/---

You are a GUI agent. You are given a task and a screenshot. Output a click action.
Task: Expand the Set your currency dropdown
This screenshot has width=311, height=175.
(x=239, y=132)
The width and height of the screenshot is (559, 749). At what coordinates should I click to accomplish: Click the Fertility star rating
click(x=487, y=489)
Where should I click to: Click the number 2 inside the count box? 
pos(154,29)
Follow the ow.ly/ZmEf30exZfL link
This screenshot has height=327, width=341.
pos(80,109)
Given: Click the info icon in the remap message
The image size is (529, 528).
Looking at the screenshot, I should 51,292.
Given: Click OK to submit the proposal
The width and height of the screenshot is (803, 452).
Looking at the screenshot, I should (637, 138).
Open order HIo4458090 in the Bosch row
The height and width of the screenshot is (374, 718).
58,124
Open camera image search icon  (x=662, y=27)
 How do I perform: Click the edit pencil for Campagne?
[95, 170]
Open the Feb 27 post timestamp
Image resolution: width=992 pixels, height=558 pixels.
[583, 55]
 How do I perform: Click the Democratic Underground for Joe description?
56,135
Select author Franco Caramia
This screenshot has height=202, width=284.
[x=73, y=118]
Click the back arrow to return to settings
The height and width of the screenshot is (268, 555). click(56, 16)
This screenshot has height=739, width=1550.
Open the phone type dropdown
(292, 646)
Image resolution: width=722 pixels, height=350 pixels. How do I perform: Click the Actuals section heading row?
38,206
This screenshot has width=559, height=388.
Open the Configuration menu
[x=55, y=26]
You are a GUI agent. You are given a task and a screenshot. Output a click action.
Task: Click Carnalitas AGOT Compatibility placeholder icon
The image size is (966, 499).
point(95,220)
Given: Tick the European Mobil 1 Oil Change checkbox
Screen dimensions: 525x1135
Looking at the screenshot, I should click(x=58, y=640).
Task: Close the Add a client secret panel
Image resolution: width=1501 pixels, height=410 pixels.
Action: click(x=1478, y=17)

\---

• **How to complete this task**
Your task is to restate every record exactly.

• **Solved problem**
You are a GUI agent. You are given a task and a screenshot. Output a click action.
Task: Expand the Set your currency dropdown
This screenshot has width=311, height=175.
(x=239, y=132)
The width and height of the screenshot is (559, 749). At what coordinates should I click to accomplish: Click the Fertility star rating
click(x=487, y=489)
Where should I click to: Click the number 2 inside the count box? 
pos(154,29)
Follow the ow.ly/ZmEf30exZfL link
This screenshot has height=327, width=341.
pos(80,109)
Given: Click the info icon in the remap message
The image size is (529, 528).
Looking at the screenshot, I should 51,292.
Given: Click OK to submit the proposal
The width and height of the screenshot is (803, 452).
Looking at the screenshot, I should (637, 138).
Open order HIo4458090 in the Bosch row
The height and width of the screenshot is (374, 718).
58,124
Open camera image search icon  (x=662, y=27)
 How do I perform: Click the edit pencil for Campagne?
[95, 170]
Open the Feb 27 post timestamp
Image resolution: width=992 pixels, height=558 pixels.
[583, 55]
 How do I perform: Click the Democratic Underground for Joe description?
56,135
Select author Franco Caramia
This screenshot has height=202, width=284.
[x=73, y=118]
Click the back arrow to return to settings
The height and width of the screenshot is (268, 555). click(56, 16)
This screenshot has height=739, width=1550.
Open the phone type dropdown
(292, 646)
Image resolution: width=722 pixels, height=350 pixels. How do I perform: Click the Actuals section heading row?
38,206
This screenshot has width=559, height=388.
Open the Configuration menu
[x=55, y=26]
You are a GUI agent. You are given a task and a screenshot. Output a click action.
Task: Click Carnalitas AGOT Compatibility placeholder icon
The image size is (966, 499).
point(95,220)
Given: Tick the European Mobil 1 Oil Change checkbox
Screen dimensions: 525x1135
Looking at the screenshot, I should click(x=58, y=640).
Task: Close the Add a client secret panel
Image resolution: width=1501 pixels, height=410 pixels.
Action: click(x=1478, y=17)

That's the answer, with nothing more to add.